Ignoro el tiempo que transcurrió: hay muchos tiempos que no miden los relojes. Tampoco sé lo que hice en ese lapsus. Acaso, y para proseguir la costumbre divulgada por el cine cuando se trata de casos increíbles, me restregué los ojos, para saber que no sufría un espejismo; y nunca mejor dicho. Tal vez me palpé, o moví las manos porque dudara de mí, de mi existencia real. O también pude seguir mirando, fijo como un idiota, al espejo que era capaz de reconocer todos los objetos menos a mí, que me habría marchado… Pero esta suposición es absurda. Supongo que también descorrí las cortinas, para poder mirar hacia la mesa o la ventana del cuarto con la intención de “buscarme”. Y supongo que, si hice eso, solo hube de ver la mesa y la ventana del cuarto. No sé. Pero sí recuerdo que el otro, el del espejo, o sea, yo (supongo), volvió (volví), y que con el rostro descompuesto por el horror avanzó hacia mí desde el fondo. Y ya solo puedo asegurar que me desplomé. Y que yo no soy el mismo.
Muchos lectores pensarán que lo que acabo de narrar ha sido un mero argumento rebuscado con intención literaria, y yo se lo perdono. Otros pocos, más benignos, negarán la objetividad del hecho y harán a mi imaginación, auxiliada por las extrañas prácticas infantiles de antaño, la única responsable de lo ocurrido. Están en su derecho; a nadie se le puede negar ese derecho a la incredulidad.
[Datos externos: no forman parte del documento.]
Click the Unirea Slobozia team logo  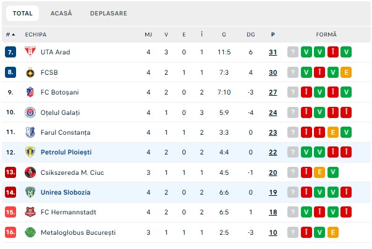30,192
Pero unos y otros deben saber una cosa: el paso de la realidad a la ficción es más endeble de lo que todos ellos piensan, y el milagro puede sorprendernos a la vuelta de la esquina. Pero sobre esto ya han escrito muchos, y mejor que yo. El movimiento surrealista hizo de estas fantasías su credo. Y me parece que fue Dostoyevski quien escribió algo parecido a esto: que dos por dos sean cuatro está muy bien; pero hay que reconocer que dos por dos igual a cinco tampoco está nada mal. Y tiene razón. De hecho no pude reprimir un grito de terror cuando aquél sábado, al regresar a mi habitación después de pedir fuego a un compañero de piso, encontré que me había desmayado frente al espejo incrustado en el armario.
Sí. He dado la vuelta al argumento. Pero el misterio permanece. Ahora díganme Vds. quién de los dos firma esta página.